ABOUT THIS TASK:
Give the number of lines in the records below that include "will", and nothing more.

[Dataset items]
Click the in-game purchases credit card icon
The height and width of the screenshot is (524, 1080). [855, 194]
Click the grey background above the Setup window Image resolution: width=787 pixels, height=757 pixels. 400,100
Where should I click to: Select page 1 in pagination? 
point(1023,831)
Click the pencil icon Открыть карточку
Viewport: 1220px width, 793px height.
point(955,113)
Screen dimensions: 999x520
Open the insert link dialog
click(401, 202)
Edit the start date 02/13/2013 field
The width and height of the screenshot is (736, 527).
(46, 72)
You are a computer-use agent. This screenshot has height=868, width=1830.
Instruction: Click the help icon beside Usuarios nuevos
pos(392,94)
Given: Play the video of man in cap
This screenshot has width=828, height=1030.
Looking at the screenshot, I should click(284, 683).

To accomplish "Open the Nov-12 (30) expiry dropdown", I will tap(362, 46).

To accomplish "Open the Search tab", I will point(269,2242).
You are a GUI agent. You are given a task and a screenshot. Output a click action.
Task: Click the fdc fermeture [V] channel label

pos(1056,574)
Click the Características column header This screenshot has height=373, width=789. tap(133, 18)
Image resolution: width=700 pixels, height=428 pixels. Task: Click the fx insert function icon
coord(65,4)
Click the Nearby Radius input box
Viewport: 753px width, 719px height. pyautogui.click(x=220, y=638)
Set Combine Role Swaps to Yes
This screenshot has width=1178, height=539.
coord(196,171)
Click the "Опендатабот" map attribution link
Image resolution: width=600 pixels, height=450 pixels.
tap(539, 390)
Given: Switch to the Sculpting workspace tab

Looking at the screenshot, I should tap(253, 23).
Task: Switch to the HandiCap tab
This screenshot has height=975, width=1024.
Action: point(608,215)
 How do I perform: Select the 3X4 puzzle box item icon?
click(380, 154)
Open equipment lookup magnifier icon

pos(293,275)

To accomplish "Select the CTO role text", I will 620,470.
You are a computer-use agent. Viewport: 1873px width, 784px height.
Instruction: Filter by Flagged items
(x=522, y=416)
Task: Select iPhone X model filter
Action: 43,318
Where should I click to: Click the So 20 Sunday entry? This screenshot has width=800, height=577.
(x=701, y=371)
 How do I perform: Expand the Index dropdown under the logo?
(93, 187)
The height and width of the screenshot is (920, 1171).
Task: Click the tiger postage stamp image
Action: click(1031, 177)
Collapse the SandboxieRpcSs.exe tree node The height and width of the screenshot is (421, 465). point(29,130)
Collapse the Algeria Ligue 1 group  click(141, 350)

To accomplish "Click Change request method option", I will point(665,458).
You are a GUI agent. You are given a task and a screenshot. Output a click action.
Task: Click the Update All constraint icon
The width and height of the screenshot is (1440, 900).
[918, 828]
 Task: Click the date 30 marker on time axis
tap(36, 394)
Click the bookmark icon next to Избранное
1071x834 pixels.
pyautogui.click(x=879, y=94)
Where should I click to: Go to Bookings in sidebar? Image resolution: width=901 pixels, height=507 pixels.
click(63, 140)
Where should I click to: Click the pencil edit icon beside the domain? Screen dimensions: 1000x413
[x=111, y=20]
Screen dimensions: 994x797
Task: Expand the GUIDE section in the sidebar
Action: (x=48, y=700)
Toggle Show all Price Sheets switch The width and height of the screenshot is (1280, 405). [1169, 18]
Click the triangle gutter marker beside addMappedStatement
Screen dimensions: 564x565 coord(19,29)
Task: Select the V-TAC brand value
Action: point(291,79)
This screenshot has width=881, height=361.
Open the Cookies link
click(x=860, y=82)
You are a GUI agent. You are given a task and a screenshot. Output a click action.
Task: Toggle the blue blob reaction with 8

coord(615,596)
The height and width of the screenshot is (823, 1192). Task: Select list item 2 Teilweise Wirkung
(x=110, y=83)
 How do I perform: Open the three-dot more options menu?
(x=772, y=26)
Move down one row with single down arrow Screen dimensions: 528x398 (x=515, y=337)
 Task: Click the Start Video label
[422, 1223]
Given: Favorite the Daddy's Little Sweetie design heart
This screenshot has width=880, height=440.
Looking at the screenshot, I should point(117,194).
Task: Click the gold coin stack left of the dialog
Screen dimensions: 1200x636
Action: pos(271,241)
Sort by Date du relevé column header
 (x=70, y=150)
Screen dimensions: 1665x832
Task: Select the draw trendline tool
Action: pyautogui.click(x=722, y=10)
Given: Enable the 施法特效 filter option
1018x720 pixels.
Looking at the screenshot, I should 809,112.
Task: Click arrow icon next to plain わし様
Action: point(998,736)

TASK SOLUTION:
4